Text segment:
==================================================

The importance of full disclosure should not be underestimated. While the Mackinac Center for Public Policy generally is skeptical about the value of government intervention in the affairs of private organizations, there are compelling reasons for making an exception here. Federal regulation in this area is entirely appropriate given the unique prerogatives that federal law gives to unions.

Among these is the authority to represent all employees in a given bargaining unit, without regard to the interests or opinions of individual bargaining unit members. Under the National Labor Relations Act, a fully competent, law-abiding adult may find that a workplace representative has been chosen for her in spite of her opposition to representation or preference for another representative. That unwanted representative will nonetheless be in a position to negotiate wages, benefits, working conditions, hours, promotions, demotions, layoffs and the rest of the range of employment issues on her behalf. Any grievance or disagreement she might have with the employer will be handled by that same representative. This writer is unaware of any other situation where a competent adult can have a representative appointed for him without his consent, and without the ability to opt-out individually and either bring in another representative or negotiate for himself.

That the law in most states allows for the negotiation of an agency-fee clause, under which that same employee must pay union dues or fees for that undesired representation, only adds to the case for strong union financial disclosure rules.

As much as union officials may protest against the burden represented by financial disclosure rules, there is a strong case to be made that financial disclosure is in the long-term best interests of the union movement itself. One of the worst-kept secrets in labor policy is the extent to which union members themselves harbor doubts about the priorities of union officials: In our 2004 poll of union members, fewer than half — 42 percent — of those surveyed agreed that the bulk of union funds were spent "helping workers get better pay, benefits and working conditions." The rest were of the opinion that their dues were mainly spent on "big salaries and perks" for union officials and staff (22 percent) or political parties and candidates (12 percent) or "something else" (10 percent), while 10 percent didn’t know how the union spent their dues. While the slenderest of majorities believed their union was doing what it needed "to make sure it is strong and healthy," a large number of union members, 44 percent, believed their union was "on the decline." These results show that among union members there was much anxiety over the direction of the union movement and the use or misuse of union funds.

Since then the Department of Labor has implemented its revised LM-2 forms, which have done much to make union finances, and particularly union spending, transparent. But that LM-2 form left an important gap: the activities of union trusts.

In the past these trusts have engaged in some rather questionable activities that union members deserve to be made aware of. In our survey of union financial disclosure in Michigan, we found accounts of union joint trusts with employers that sponsored activities such as NASCAR races, lavish receptions at political conventions and conferences in Las Vegas. While none of these activities are illegal, and may even have the support of many union members, they are well outside of the core responsibility of unions, which is the representation of workers in the workplace. If union members are to exercise effective control over their unions, they deserve a full accounting of union spending, including the activities of trusts in which unions are active. The proposed regulation will do much to close this gap and give union members a complete picture of their union’s activities.

==================================================

Supplied records:
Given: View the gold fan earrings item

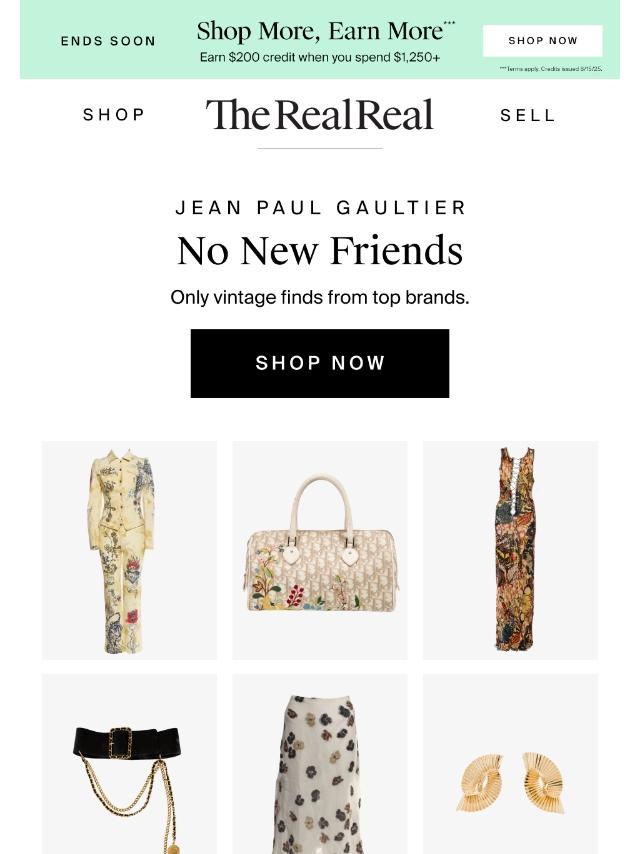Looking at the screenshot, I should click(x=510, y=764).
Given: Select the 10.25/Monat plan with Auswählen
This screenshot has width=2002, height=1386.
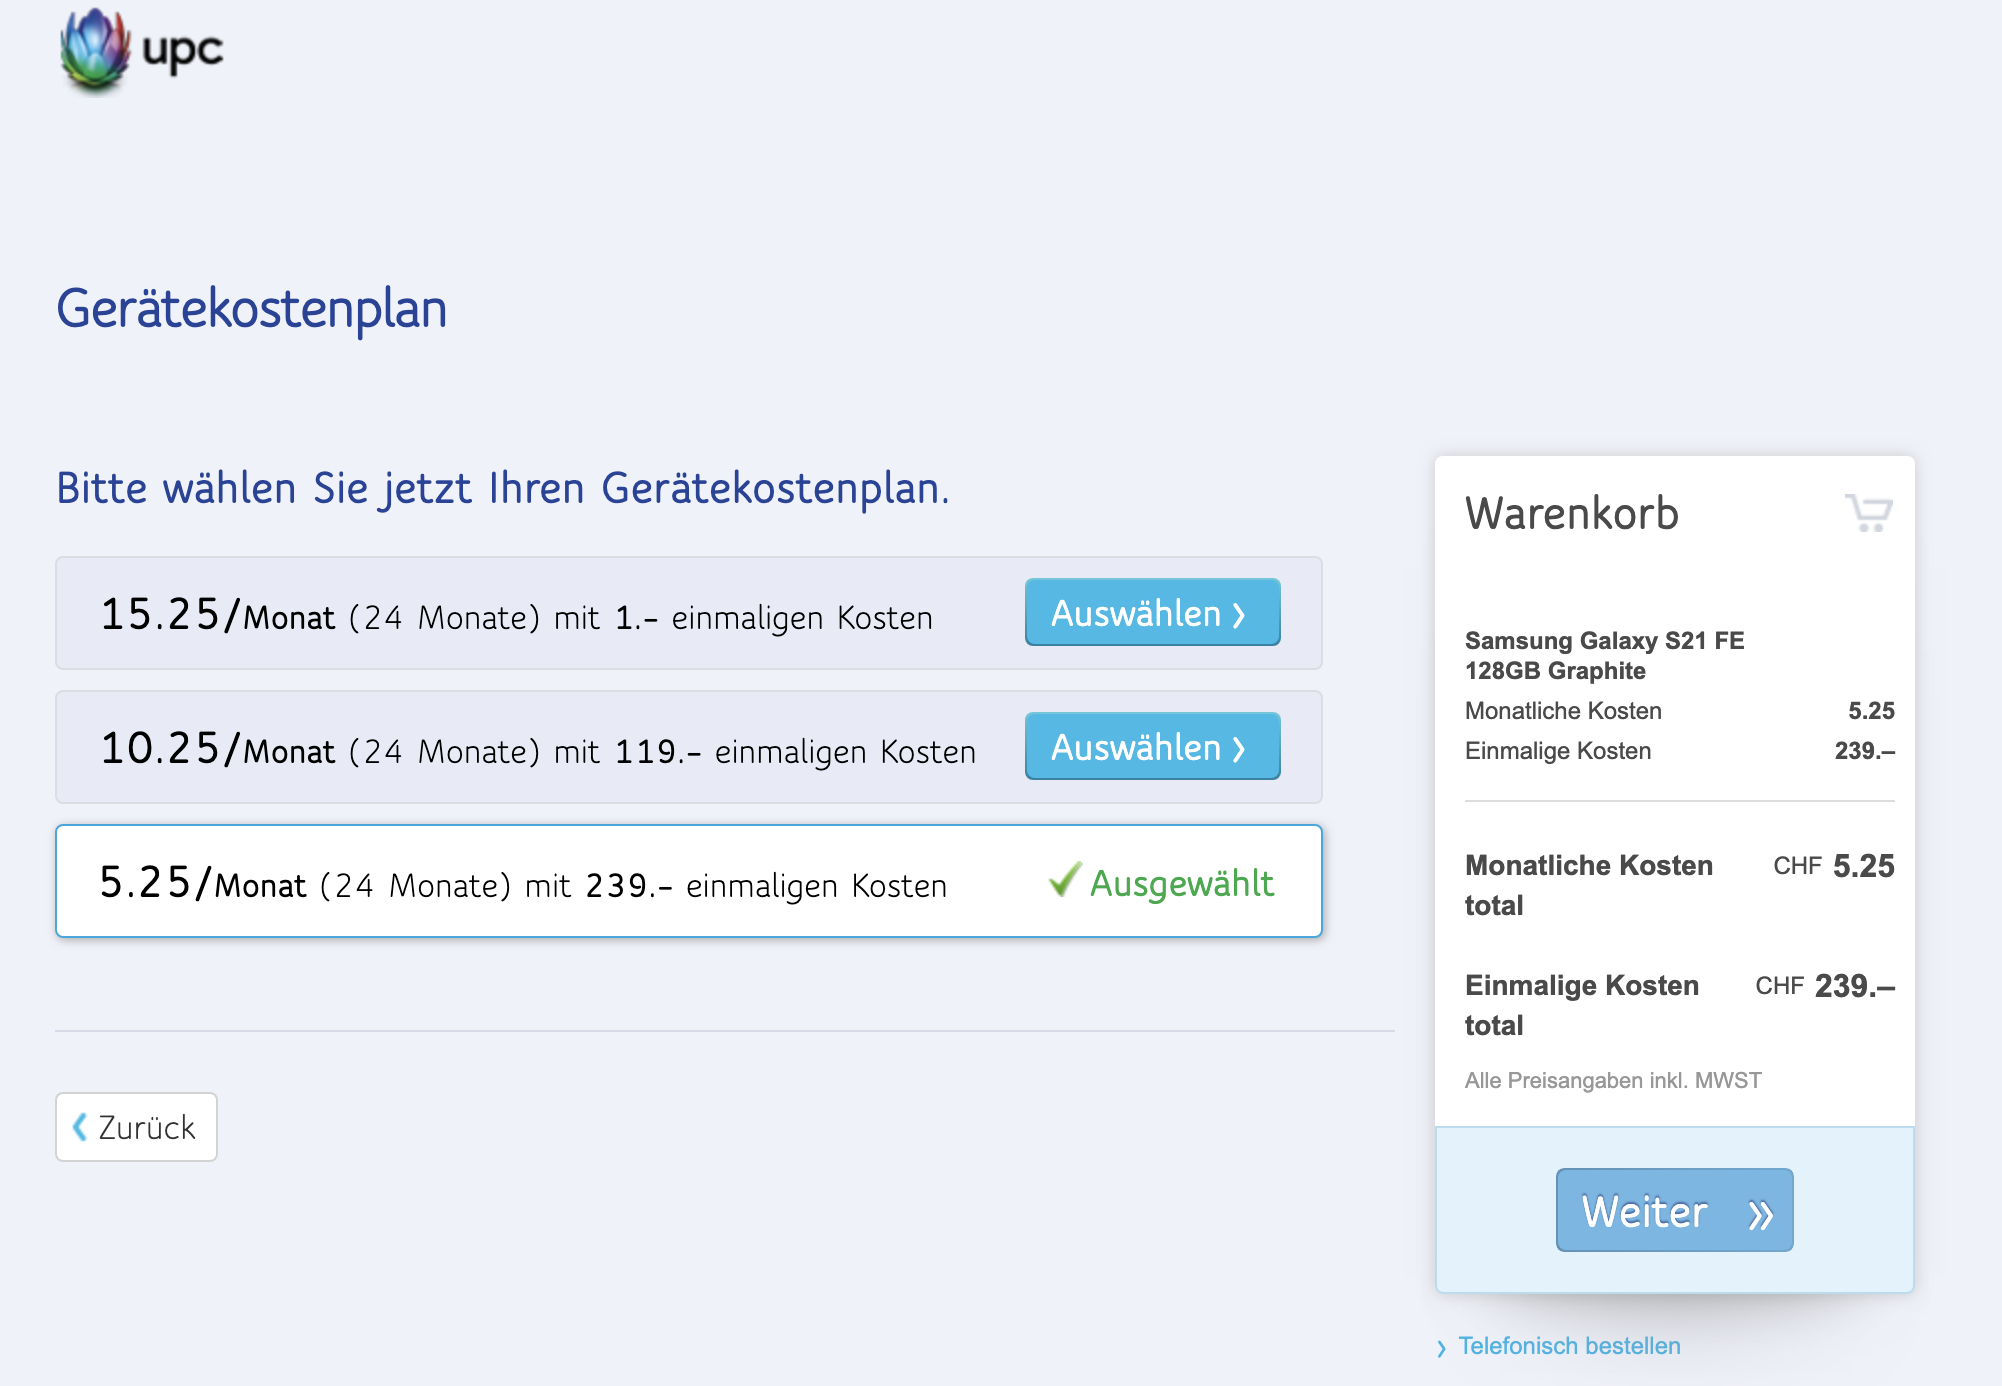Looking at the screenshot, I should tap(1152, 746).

==================================================

Tasks for this exercise:
1. In the passage on union financial disclosure, what share of the union members polled in 2004 believed their union was "on the decline"?
2. Continue the passage on union financial disclosure from its final sentence onward.
The rows have no connection to the passage on union financial disclosure.

Answers for the exercise:
1. 44 percent

2.
We do, however, have some reservations about specific provisions of the T-1 regulations:

  • Union Control: In the Department of Labor’s original proposal, a trust would be required to file a T-1 form if a single member of its governing board were appointed by a union, a position that the U.S. Court of Appeals for the D.C. Circuit rejected in AFL-CIO v. Chao. While we understand the Secretary’s desire to avoid further litigation on this point, the revised rule, in which a T-1 form need not be filed unless union appointees make up a majority of the governing board, arguably goes too far in the other direction.

    An illustration of a possible problem with this rule is the makeup of the board of trustees for the Voluntary Employee Benefits Association (VEBA) that was created by the UAW’s recent collective bargaining agreement with GM. The VEBA’s 11-member board will have five members appointed directly by the union, and six "neutral" members appointed by a federal court. If the UAW appointees are inclined to vote as a block, while the neutral members are not — an entirely plausible scenario — the UAW would have effective control over the operation of the trust, but the VEBA would not be required to file a T-1 form or any other report with DOL under these rules.

    A trust governing board in which unions appoint less than a majority of the governing board may still be under effective union control, especially if the other trustees are appointed by a variety of different entities with different agendas. We would prefer that a reporting requirement be triggered when unions appoint one-third or more of the governing board.

  • Contributions: The reporting requirement may also be triggered in years when a union contributes more than 50 percent of the trust’s revenues. (This amount includes contributions to the trust made on behalf of a union or its members, for instance, as part of a collective bargaining agreement.) But trust funds are generally not required to pay out in benefits within a year of receiving a contribution. Union members have legitimate interests in the governance of a trust that may very well extend beyond the year in which contributions are made. The reporting requirement should ideally last for several years in these situations, so that union members will be in a better position to track the use of these funds over time.

  • Reporting Thresholds: The threshold for itemizing individual disbursements on an LM-2 is set at $5,000. For the T-1 the threshold for itemizing disbursements is set at $10,000. We are aware of no reason why union-controlled trusts should not be subject to the same itemization thresholds as unions themselves.

These concerns aside, however, the new T-1 form, combined with the improved LM-2 form, is an important improvement in union financial reporting, and the Secretary deserves credit for addressing the long-neglected issue of union accountability. The long-term interests of union members and unions themselves would best be promoted by the prompt adoption of the T-1 form and regulations.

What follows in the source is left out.